De fantasmas, botes y flores.


            Todos los viernes Agustín sacaba un bote del Buenos Aires Rowing y remaba por el río Tigre y luego el Luján, hasta el Tigre Hotel. Siempre de blanco: pantalón, remera, zapatillas y un fresco panamá. A veces la costa estaba embanderada porque había regata.  A veces había sol y a veces, no.  Algunos de esos viernes llovía, pero Agustín igual sacaba su bote. Al llegar al Tigre Club, que se encontraba ahí nomás del Hotel, se sentaba bajo la glorieta de glicinas y tomaba una naranja Bilz (a rica y sana nadie le gana) a veces una cerveza, o un café si estaba fresco. En primavera disfrutaba del aroma de las glicinas y en el invierno admiraba esa raras y aterciopeladas chauchas negras que colgaban de las ramas.

            Siempre parecía esperar a alguien, siempre con un ramo de jazmines o un par de rosas. Una o dos horas después repetía un ritual: tiraba las flores al agua marrón y las observaba irse. A veces hacia la derecha, a veces hacia la izquierda. Miraba como buscando a alguien, miraba su reloj, miraba sin ver, para finalmente dirigirse al bote. Con las primeras sombras, remaba con menos ímpetu que a la ida y volvía al Buenos Aires Rowing.

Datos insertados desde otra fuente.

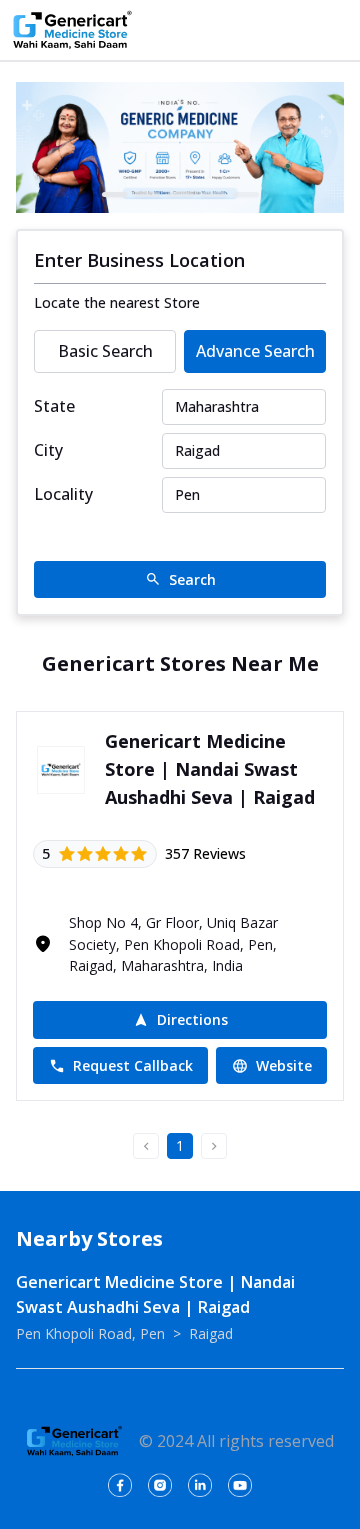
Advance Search (255, 351)
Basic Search (105, 351)
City (48, 450)
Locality (63, 494)
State (54, 406)
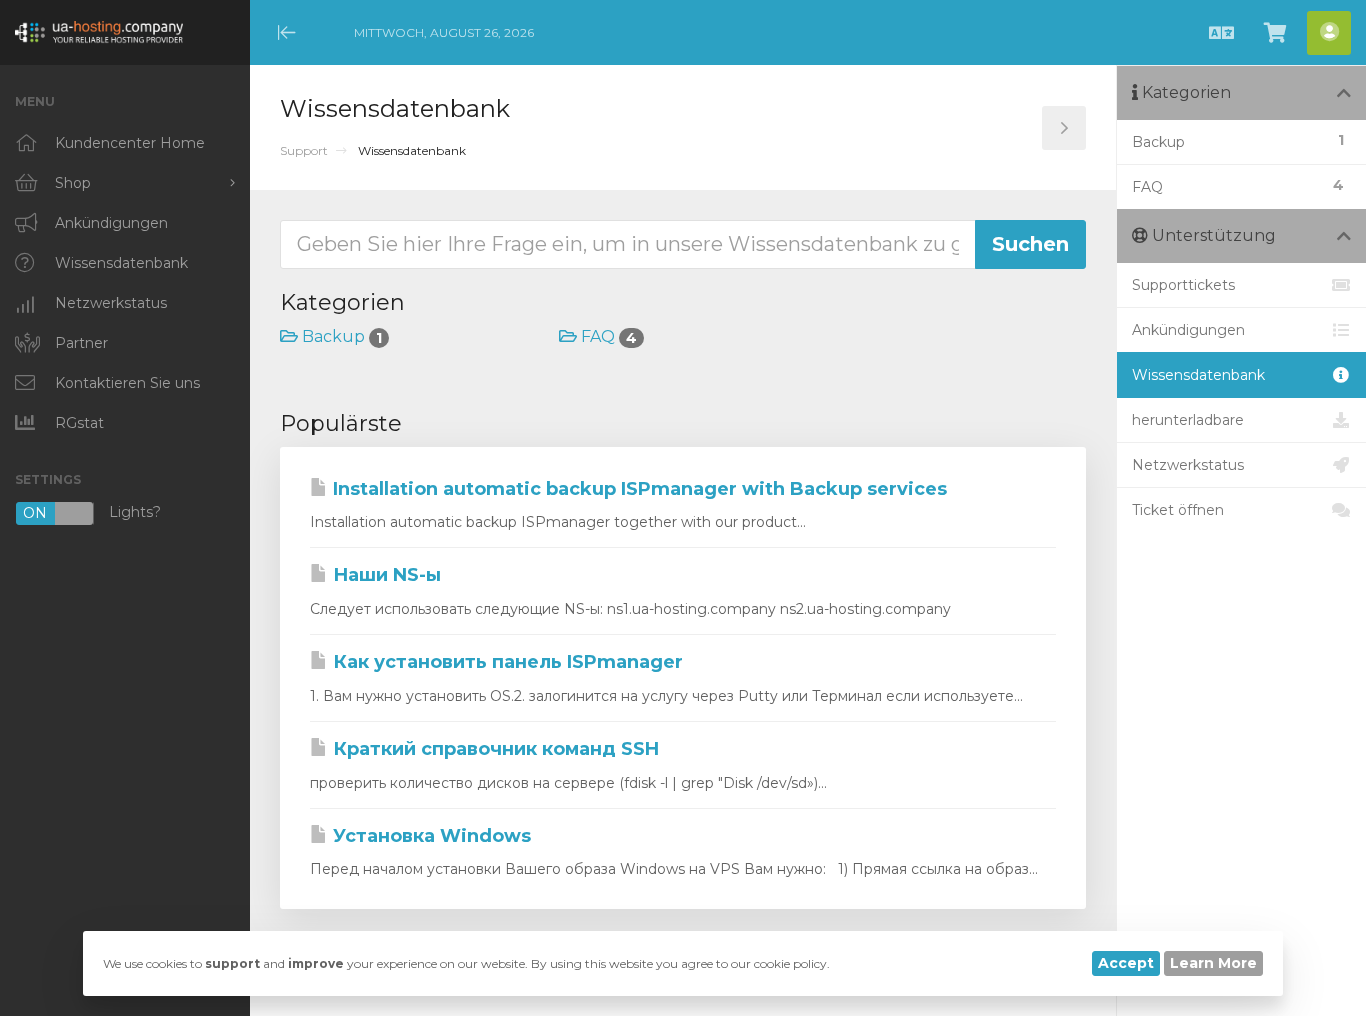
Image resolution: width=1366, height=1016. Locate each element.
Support (304, 150)
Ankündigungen (1188, 330)
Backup (340, 336)
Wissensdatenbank (1198, 375)
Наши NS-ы (384, 575)
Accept (1126, 963)
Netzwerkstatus (1188, 465)
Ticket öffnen (1178, 510)
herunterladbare (1188, 420)
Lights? (92, 513)
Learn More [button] (1213, 963)
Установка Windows (429, 836)
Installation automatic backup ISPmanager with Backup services (637, 489)
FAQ (607, 336)
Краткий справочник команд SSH (493, 749)
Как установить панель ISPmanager (505, 662)
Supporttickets (1183, 285)
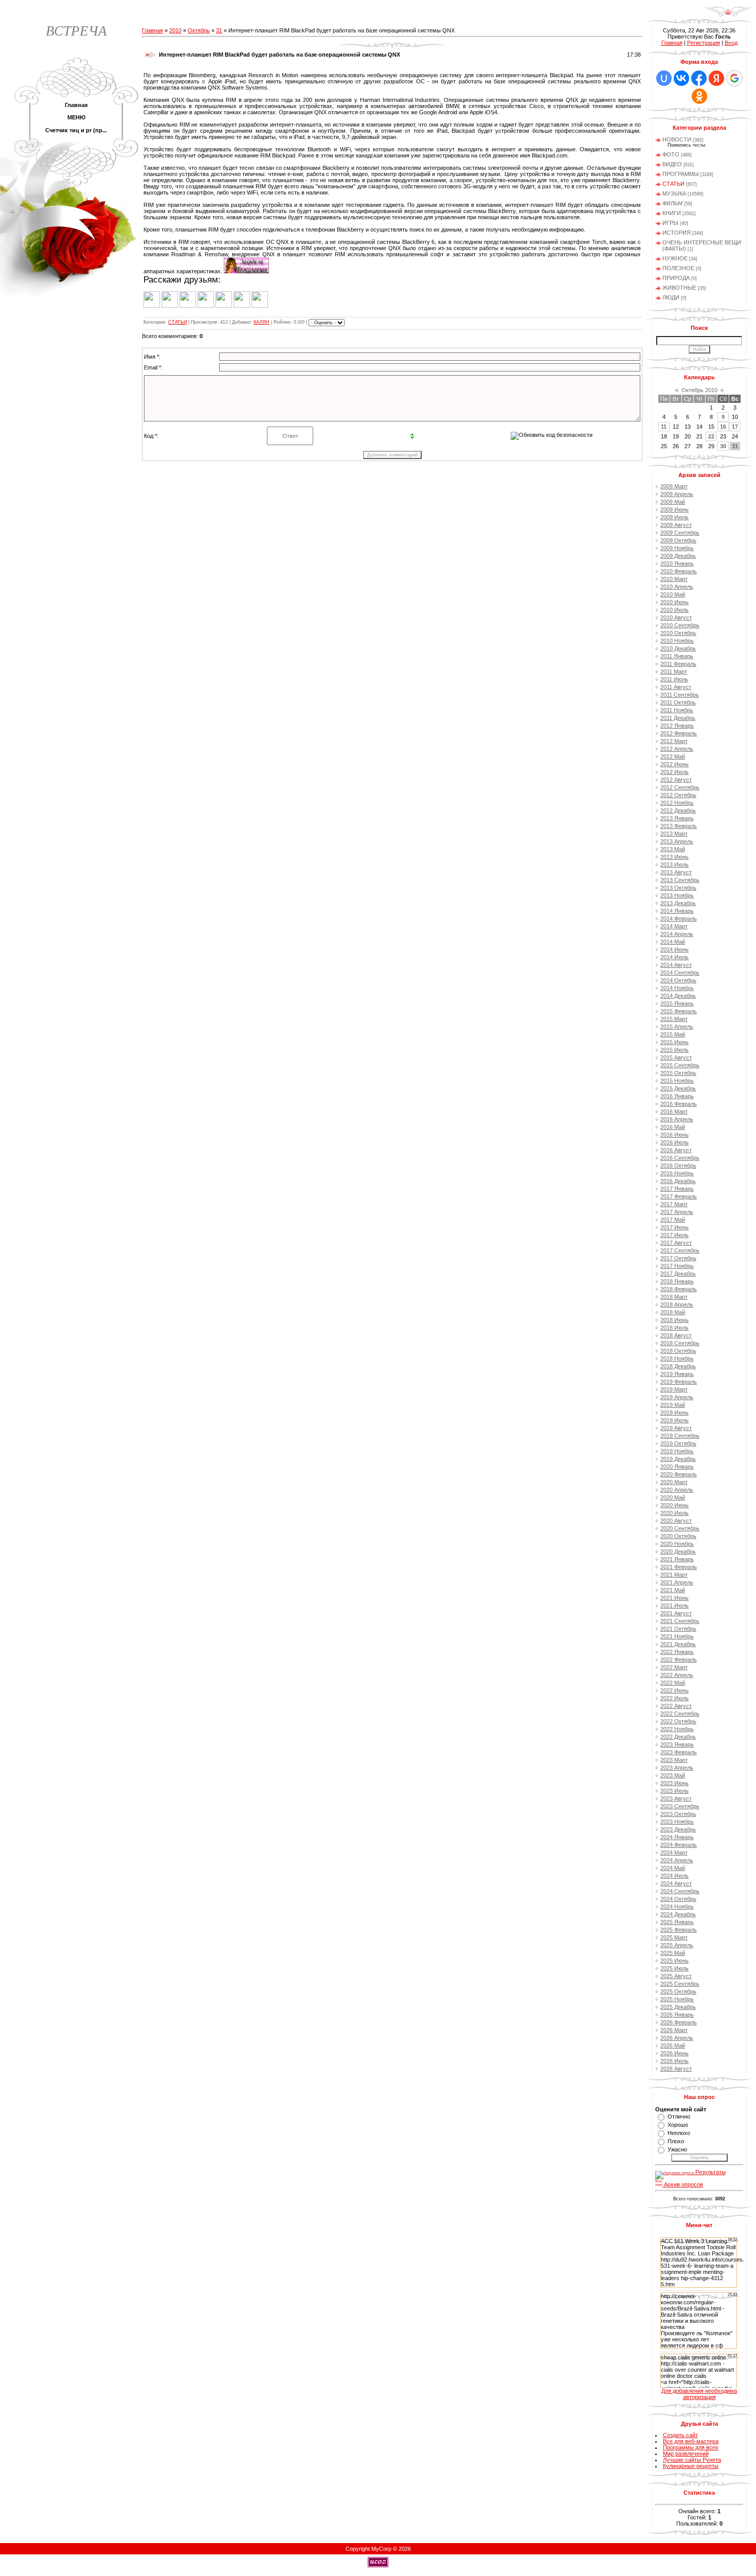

            El botero del club lo recibía casi siempre con el mismo diálogo:

            ― ¿Y? ¿Cómo anduvo hoy?  

            ― Espectacular, como siempre ―contestaba.

            Un viernes, el botero no lo vio volver a la hora acostumbrada.

            ―Habrá cambiado la costumbre y se quedó en algún lugar ―pensó.

            Nunca más volvió. Mucho tiempo después comenzó la gente a hablar del fantasma del Tigre Club. Un fantasma que no asusta. ¿Pueden ustedes entender eso?  Yo he ido muchos viernes al Tigre Club, pero no lo he visto nunca, ni tampoco vi alguna vez a alguien esperándome con rosas o jazmines en su mano.